**Reading text**
--- START ---
Still, U.S. equity futures looks set to claw back at least some of the losses triggered by Trump’s Tuesday afternoon Tweet, which ripped 580 points from the Dow Jones Industrial Average over the final hours of trading.

Futures contracts tied to the Dow suggest a 190 point opening bell gain, while those linked to the S&P 500, which ended Tuesday with a 47.6 point loss, are priced for a 16 point advance.

Equity market volatility, however, was also on the rise, with the VIX index trading 5.5% to the upside at 29.51 points following last night’s volley of Tweets from the President.

The U.S. dollar index was also higher, at 93.475, although that is not always good news for stocks, as the measure of the greenback against a basket of global currency peers typically moves in the opposite direction of equity futures.

The dollar’s gain also typically influences oil prices, which traded lower Wednesday as Hurricane Delta — the 10th named storm to hit the United States this year — eased on its approach to the Louisiana coast.

The Energy Department’s near-term demand forecasts were also pared lower yesterday as questions over the fate of fiscal stimulus, as well as global trade, continue to weigh on commodity prices.
--- END ---
**Supplied entries**
--- START ---
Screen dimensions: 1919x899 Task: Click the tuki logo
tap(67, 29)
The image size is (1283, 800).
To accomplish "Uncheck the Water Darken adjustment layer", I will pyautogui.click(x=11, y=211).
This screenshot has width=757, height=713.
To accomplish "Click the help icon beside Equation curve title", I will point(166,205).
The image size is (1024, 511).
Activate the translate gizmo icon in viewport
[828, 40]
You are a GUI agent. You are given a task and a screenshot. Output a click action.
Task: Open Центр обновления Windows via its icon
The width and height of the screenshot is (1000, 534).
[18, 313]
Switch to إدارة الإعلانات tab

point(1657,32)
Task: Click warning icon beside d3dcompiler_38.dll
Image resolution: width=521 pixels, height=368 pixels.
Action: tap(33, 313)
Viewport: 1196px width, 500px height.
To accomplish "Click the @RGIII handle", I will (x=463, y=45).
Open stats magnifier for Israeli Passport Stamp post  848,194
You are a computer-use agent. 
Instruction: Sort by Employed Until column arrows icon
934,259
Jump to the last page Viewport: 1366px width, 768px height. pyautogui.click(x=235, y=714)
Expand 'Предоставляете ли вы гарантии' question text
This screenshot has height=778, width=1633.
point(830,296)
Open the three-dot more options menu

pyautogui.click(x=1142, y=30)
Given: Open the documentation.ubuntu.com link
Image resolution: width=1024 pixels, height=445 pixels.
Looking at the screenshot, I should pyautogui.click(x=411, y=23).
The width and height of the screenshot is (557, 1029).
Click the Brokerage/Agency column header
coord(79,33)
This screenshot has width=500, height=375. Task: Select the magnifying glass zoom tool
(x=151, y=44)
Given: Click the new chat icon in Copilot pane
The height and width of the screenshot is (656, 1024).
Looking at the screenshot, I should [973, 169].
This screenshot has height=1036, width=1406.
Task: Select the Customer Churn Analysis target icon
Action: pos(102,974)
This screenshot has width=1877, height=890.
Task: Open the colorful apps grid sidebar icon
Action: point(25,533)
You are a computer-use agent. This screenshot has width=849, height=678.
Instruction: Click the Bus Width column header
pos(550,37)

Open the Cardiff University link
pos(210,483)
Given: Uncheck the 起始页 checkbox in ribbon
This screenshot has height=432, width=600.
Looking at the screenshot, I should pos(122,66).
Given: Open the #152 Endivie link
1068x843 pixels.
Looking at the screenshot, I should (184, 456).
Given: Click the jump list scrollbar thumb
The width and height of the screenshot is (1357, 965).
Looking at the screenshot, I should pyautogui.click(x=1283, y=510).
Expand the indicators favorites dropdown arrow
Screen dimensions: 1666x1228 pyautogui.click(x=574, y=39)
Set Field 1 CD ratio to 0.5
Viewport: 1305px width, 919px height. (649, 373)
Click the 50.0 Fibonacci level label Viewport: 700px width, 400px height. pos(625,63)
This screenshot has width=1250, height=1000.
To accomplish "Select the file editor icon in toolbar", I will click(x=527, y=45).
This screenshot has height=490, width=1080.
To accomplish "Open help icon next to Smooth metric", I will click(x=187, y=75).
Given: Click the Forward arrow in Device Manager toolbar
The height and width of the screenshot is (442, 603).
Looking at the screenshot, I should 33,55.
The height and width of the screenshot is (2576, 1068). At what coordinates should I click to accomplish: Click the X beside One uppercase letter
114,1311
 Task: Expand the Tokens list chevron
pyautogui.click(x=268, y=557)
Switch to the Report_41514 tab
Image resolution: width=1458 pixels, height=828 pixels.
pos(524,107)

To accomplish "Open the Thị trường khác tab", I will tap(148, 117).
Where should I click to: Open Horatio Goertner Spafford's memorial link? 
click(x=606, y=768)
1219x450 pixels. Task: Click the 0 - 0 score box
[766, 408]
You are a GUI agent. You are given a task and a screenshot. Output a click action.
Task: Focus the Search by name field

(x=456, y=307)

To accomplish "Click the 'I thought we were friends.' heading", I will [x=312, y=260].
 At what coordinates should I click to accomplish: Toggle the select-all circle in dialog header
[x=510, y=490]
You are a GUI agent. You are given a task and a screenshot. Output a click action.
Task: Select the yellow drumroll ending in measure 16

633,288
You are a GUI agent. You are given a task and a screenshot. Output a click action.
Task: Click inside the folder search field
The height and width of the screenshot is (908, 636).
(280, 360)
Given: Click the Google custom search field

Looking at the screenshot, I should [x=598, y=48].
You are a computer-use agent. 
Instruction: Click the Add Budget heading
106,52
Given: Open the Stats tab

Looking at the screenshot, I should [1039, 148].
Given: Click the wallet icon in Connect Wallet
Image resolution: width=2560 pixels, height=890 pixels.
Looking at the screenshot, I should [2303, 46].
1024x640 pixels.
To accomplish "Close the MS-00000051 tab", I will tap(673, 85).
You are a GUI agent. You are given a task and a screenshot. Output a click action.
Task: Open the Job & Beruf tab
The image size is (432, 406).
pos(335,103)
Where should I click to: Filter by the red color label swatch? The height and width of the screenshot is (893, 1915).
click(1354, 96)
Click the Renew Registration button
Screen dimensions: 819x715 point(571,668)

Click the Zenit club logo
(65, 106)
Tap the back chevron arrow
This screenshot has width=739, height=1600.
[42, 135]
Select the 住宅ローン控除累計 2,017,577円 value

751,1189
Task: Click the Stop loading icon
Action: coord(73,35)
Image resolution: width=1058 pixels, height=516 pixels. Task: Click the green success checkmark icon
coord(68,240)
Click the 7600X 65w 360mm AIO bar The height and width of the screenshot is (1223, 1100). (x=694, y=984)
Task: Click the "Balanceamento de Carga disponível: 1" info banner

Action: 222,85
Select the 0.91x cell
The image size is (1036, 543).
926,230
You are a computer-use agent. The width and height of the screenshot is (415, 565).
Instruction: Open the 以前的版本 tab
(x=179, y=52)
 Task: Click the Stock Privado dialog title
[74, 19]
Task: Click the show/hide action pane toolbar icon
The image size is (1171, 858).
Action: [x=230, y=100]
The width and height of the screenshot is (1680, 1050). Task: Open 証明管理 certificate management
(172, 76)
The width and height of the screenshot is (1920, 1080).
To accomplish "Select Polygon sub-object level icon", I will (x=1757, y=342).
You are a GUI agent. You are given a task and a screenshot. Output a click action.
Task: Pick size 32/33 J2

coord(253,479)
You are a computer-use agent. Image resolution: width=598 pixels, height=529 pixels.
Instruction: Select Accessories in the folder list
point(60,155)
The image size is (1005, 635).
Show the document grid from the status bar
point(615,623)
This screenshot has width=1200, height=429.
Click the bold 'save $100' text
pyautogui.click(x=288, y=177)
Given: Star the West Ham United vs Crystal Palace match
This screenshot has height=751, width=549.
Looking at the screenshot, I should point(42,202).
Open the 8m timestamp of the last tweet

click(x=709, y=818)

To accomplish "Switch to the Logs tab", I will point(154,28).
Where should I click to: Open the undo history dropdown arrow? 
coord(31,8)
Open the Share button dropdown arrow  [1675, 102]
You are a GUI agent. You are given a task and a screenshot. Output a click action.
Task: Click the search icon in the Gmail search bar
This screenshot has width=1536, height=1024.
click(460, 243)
--- END ---
**Required actions**
a) In the market report, what level was the U.S. dollar index at?
b) Revise the market report by writing out everything from "Futures contracts tied" down to "the Louisiana coast." with "greenback" changed to "dollar".
c) Go on with the market report past its last sentence.

**Your responses**
a) 93.475

b)
Futures contracts tied to the Dow suggest a 190 point opening bell gain, while those linked to the S&P 500, which ended Tuesday with a 47.6 point loss, are priced for a 16 point advance.

Equity market volatility, however, was also on the rise, with the VIX index trading 5.5% to the upside at 29.51 points following last night’s volley of Tweets from the President.

The U.S. dollar index was also higher, at 93.475, although that is not always good news for stocks, as the measure of the dollar against a basket of global currency peers typically moves in the opposite direction of equity futures.

The dollar’s gain also typically influences oil prices, which traded lower Wednesday as Hurricane Delta — the 10th named storm to hit the United States this year — eased on its approach to the Louisiana coast.

c)
WTI contracts for November delivery, the new U.S. benchmark, traded 84 cents lower from their Tuesday close in New York to change hands at $39.83 per barrel while Brent contracts for December, the global benchmark, were seen 76 cents lower at $41.87 per barrel.

In Europe, stocks were little-changed in the opening hours of trading, as a weaker-than-expected reading for industrial output in Germany, the region’s largest economy, offset some solid corporate earnings and near-term stimulus hopes.

The Stoxx 600 was marked 0.1% lower in Frankfurt, with the DAX falling 0.16%, while Britain’s FTSE 100 slipped 0.08% to the downside in London.

Stocks in Asia were mixed, with a modest gain for the MSCI ex-Japan benchmark, which is still being affected by a week of celebrations in China, and a modest 0.05% decline for the Nikkei 225 in Tokyo, which was pushed lower thanks in part to a firmer yen.